Nor does it lessen the anger Ms Deverell feels towards authorities who have never held an inquest into Annette's death and never offered a reward for information that might lead to the truth.
"We need justice, we want answers and we want to know," Ms Deverell said.
Speaking after the release of the first episode of the four-part Australian Community Media podcast Annette: Cold Case Unlocked, Ms Deverell hopes renewed interest in the unsolved crime will encourage people with potential clues to come forward.
The first episode, The Skeleton in the Forest, was released on September 11 and was played almost 10,000 times in its first week.
Not just Australians were hooked.
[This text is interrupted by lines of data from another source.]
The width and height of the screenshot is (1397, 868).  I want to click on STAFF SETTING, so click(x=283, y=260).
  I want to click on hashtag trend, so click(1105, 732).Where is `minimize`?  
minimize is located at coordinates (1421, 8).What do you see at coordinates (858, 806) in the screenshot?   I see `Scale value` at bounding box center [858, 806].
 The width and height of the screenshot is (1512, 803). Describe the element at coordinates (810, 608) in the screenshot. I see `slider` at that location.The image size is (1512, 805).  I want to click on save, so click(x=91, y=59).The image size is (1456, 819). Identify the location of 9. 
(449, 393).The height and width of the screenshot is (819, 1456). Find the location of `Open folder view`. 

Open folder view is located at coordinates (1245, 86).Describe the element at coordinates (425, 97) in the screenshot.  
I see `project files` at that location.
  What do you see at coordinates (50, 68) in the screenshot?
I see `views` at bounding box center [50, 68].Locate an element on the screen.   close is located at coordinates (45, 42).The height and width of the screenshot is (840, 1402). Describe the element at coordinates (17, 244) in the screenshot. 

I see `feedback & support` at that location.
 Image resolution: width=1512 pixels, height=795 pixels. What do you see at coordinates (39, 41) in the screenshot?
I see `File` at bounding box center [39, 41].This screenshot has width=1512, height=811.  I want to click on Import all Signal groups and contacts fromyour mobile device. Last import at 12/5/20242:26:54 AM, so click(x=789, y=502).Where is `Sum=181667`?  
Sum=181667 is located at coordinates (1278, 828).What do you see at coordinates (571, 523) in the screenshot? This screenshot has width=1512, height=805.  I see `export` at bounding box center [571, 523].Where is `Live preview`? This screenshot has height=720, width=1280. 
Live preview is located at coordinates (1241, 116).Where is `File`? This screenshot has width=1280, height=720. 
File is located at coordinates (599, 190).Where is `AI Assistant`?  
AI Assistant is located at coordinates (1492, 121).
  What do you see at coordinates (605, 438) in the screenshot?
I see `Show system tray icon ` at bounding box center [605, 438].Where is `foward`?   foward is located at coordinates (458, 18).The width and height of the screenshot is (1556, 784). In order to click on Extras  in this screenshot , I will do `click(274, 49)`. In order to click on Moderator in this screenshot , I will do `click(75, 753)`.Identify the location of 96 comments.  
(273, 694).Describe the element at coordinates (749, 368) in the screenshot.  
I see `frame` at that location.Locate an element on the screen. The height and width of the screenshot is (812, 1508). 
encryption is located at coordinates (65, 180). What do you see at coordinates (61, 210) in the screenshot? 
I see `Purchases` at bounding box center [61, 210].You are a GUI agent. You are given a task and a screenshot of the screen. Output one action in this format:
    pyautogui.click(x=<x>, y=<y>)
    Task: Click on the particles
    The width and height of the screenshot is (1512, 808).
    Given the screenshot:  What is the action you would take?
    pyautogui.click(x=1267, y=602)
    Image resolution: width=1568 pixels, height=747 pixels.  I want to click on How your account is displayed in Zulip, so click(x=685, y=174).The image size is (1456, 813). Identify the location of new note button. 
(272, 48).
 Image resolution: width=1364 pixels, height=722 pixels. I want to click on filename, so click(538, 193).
The podcast reached the US, UK, New Zealand and Indonesia - hitting No. 1 in Apple Podcast's Australian "top charts" rankings for news content and No. 2 across all categories.
Direct feedback from listeners has included several messages from people who say the podcast has prompted them to provide new information to Crime Stoppers and local police in Mandurah, south of Perth, where Annette spent her teenage years and where she was last seen alive on Saturday September 13, 1980.
LISTEN TO EPISODE 2: right here
LISTEN TO EPISODE 1: right here
Ms Deverell, whose father Michael is one of Annette's three brothers, says it saddens her to think that she never got to know her aunt.
"I really wish I got to meet her," Shae Deverell said. "I wish she was still around so she could see us all grow up."
Annette was 19 when she died. Today she'd be 58, and would have nine nephews and nieces.
Ms Deverell, who has a child of her own, says the loss of Annette had always tormented her father and her grandmother, Margaret Carver, over the years.
She was angry there had never been a reward offered by the Western Australian government for information about Annette's death.
"I think we'll get answers if there is," she said.
"I also think the police could do a much better job than they did last time."
Ms Deverell, like her grandmother and a number of Annette's former high school friends featured in the podcast, suspects that someone who knew her aunt back then - and who is maybe even still living in the town - knows something about how her aunt died, or was directly involved.
Ms Deverell still lives in the Mandurah area.
"You never know, our family could still be talking to them, standing around them and we don't know," she said.
"I hope they're alive to face the consequences - it makes me sick."